▶ [THE TASK] Exactly the lines from the start of the entries through the line with "Given: Open the Summary tab" are required in the output, with no pictures among them.

▶ [GIVEN RECORDS]
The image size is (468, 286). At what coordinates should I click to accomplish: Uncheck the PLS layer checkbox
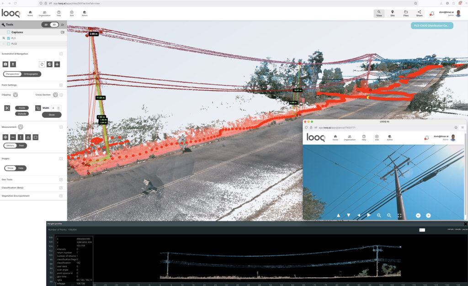[x=8, y=39]
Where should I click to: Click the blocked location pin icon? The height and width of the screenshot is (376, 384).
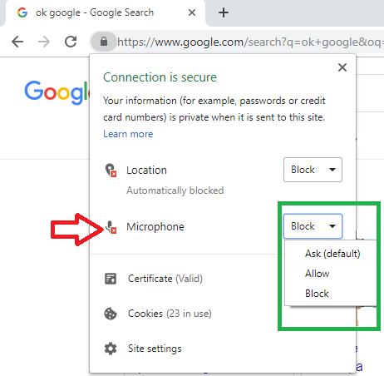(111, 170)
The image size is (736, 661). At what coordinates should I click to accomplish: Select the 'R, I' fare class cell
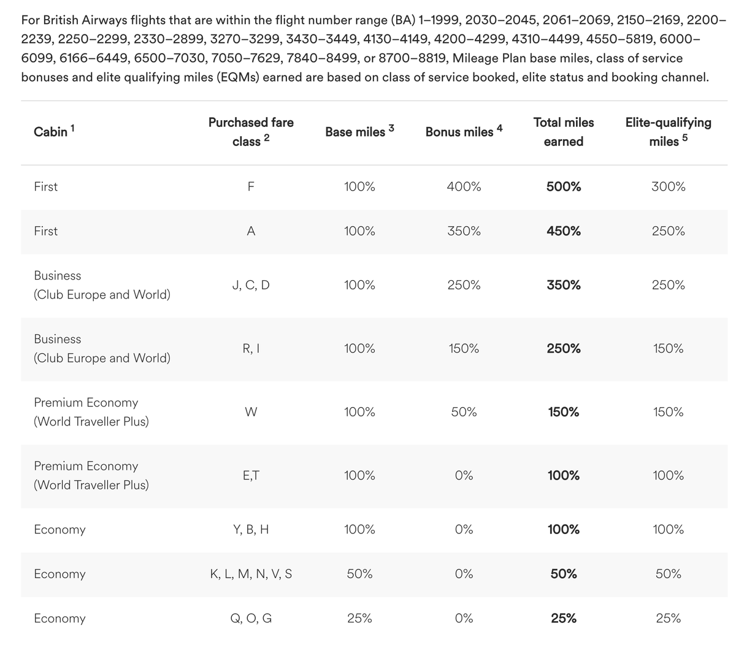(251, 348)
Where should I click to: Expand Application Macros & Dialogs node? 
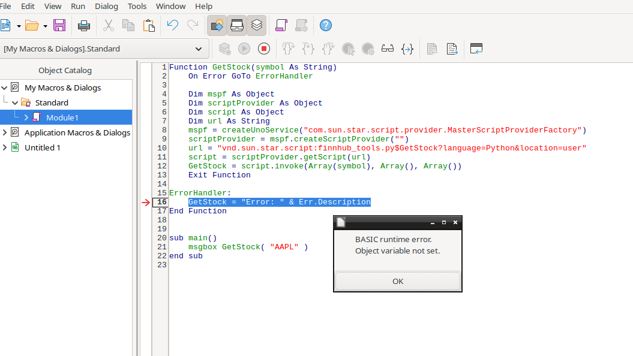click(x=5, y=132)
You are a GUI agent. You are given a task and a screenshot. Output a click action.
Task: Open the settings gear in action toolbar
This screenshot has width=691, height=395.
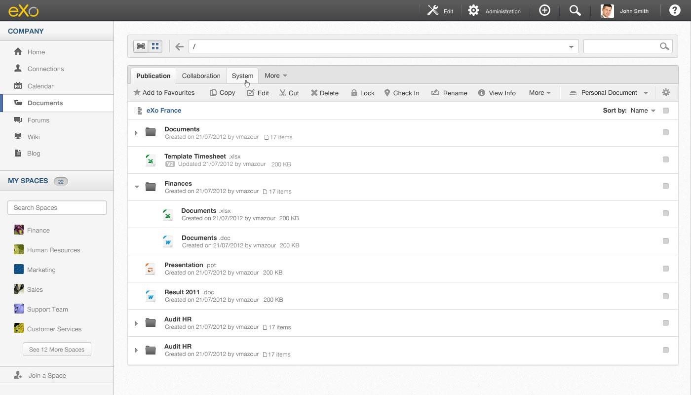[x=666, y=92]
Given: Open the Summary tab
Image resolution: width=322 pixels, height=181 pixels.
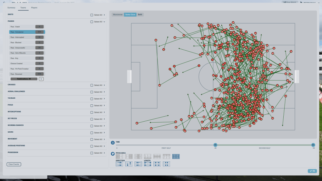Looking at the screenshot, I should pos(11,8).
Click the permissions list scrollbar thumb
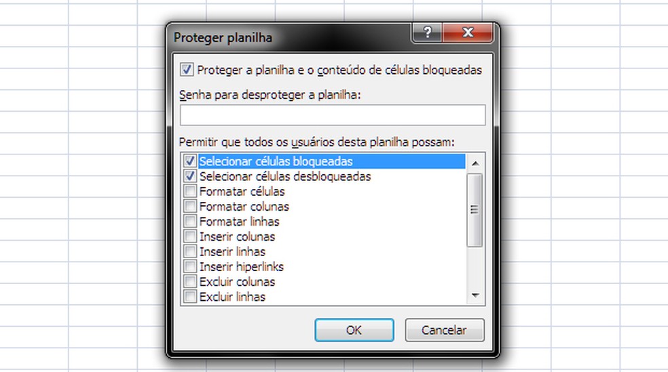This screenshot has height=372, width=668. (x=475, y=209)
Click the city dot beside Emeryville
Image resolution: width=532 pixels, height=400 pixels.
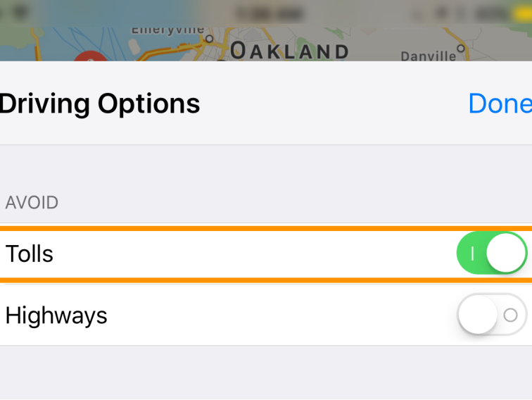[x=209, y=39]
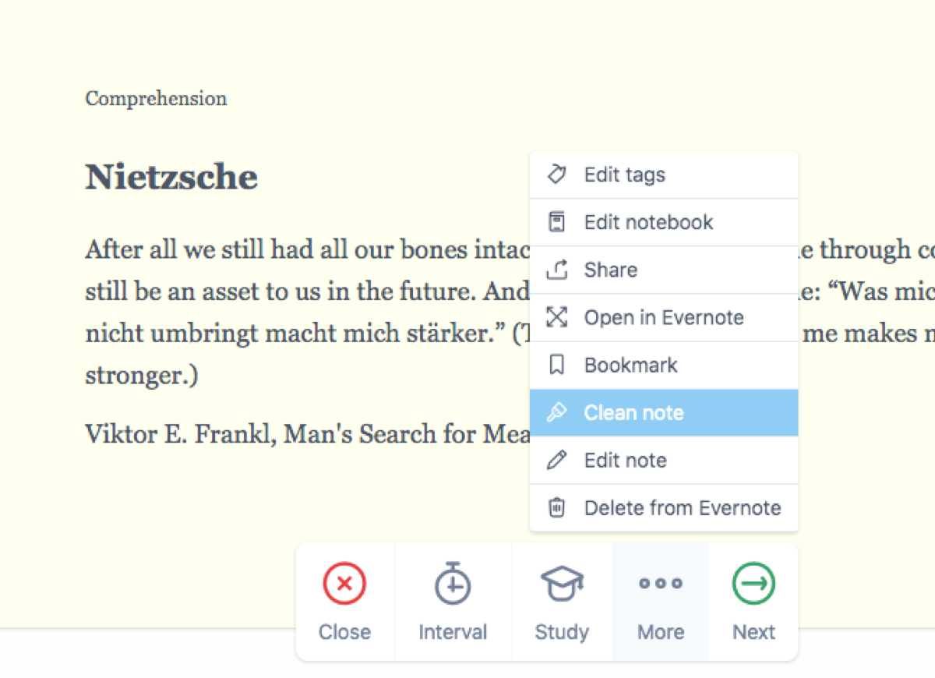This screenshot has height=678, width=935.
Task: Click the Share menu text
Action: point(611,270)
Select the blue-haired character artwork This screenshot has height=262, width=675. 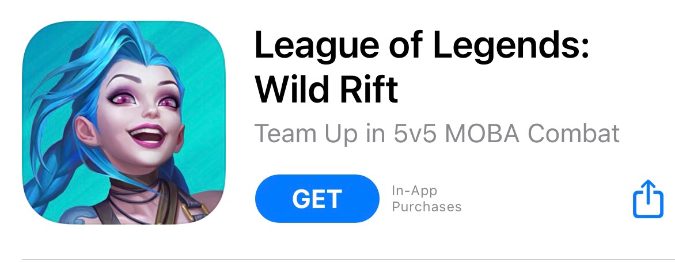click(124, 123)

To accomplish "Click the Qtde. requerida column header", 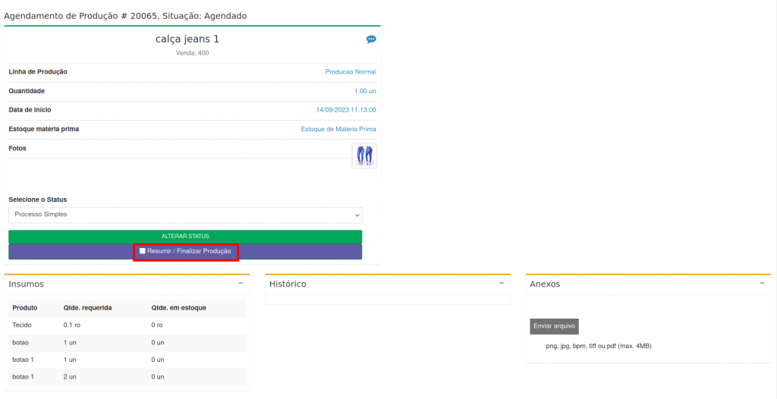I will coord(88,308).
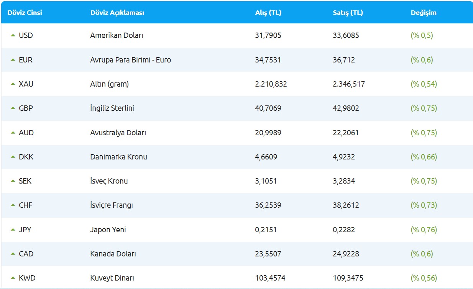Open the (% 0,5) change link for USD
The width and height of the screenshot is (473, 289).
(x=422, y=35)
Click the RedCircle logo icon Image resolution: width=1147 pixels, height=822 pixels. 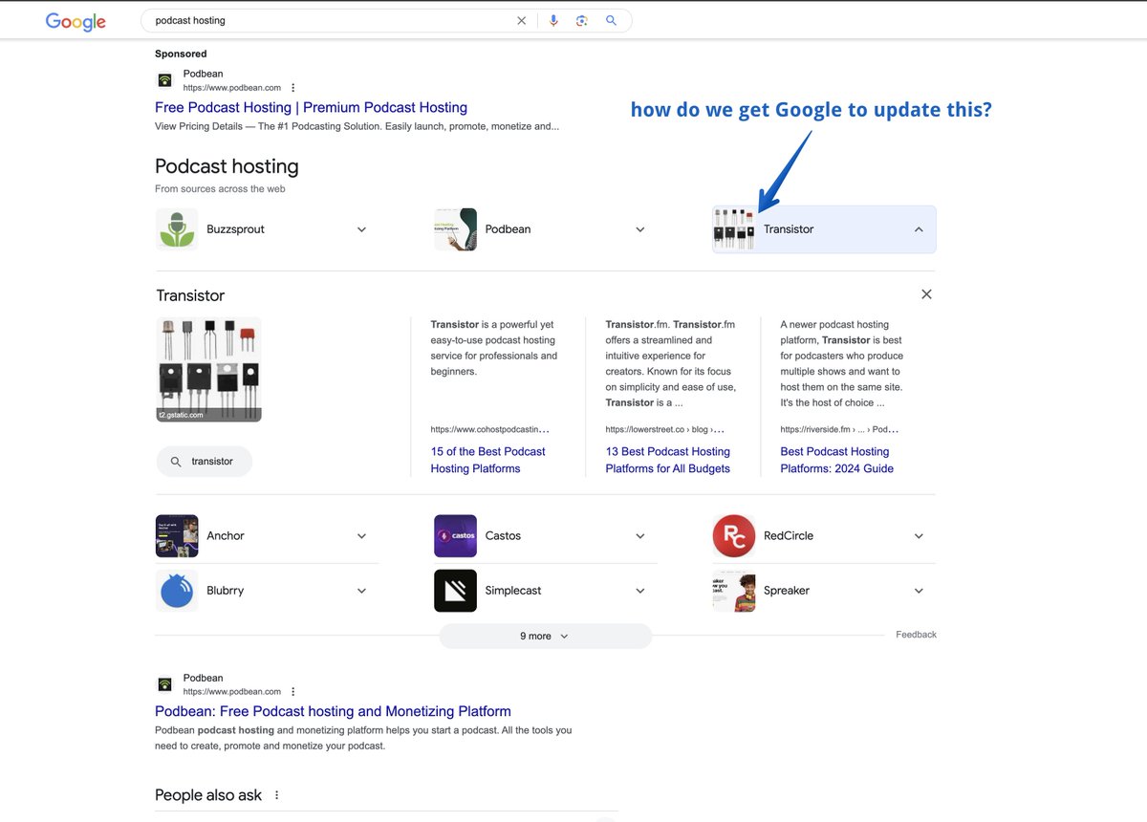[x=733, y=536]
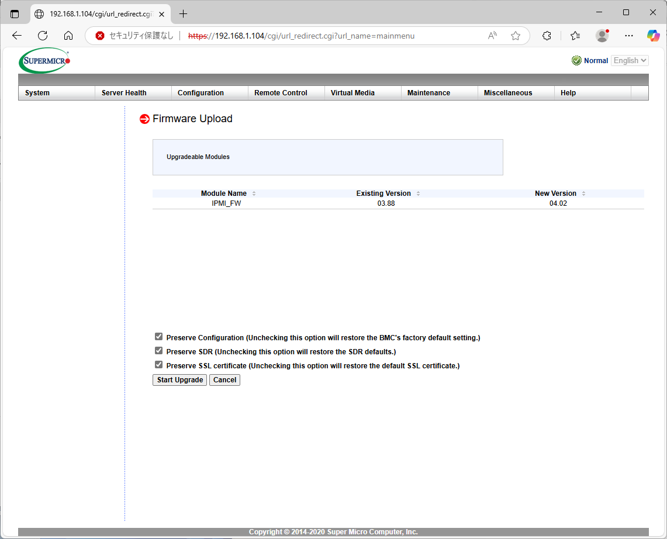667x539 pixels.
Task: Open the browser profile avatar
Action: click(602, 36)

▶ [EXERCISE SOLUTION]
The image size is (468, 286). At what coordinates should I click to accomplish: Uncheck the PLS layer checkbox
[x=8, y=39]
Where should I click to: Click the blocked location pin icon? The height and width of the screenshot is (376, 384).
(111, 170)
The image size is (736, 661). At what coordinates should I click to accomplish: Select the 'R, I' fare class cell
(251, 348)
Where should I click to: Expand Application Macros & Dialogs node? 
click(x=5, y=132)
You are a GUI agent. You are given a task and a screenshot. Output a click action.
Task: Open the settings gear in action toolbar
This screenshot has width=691, height=395.
[x=666, y=92]
Given: Open the Summary tab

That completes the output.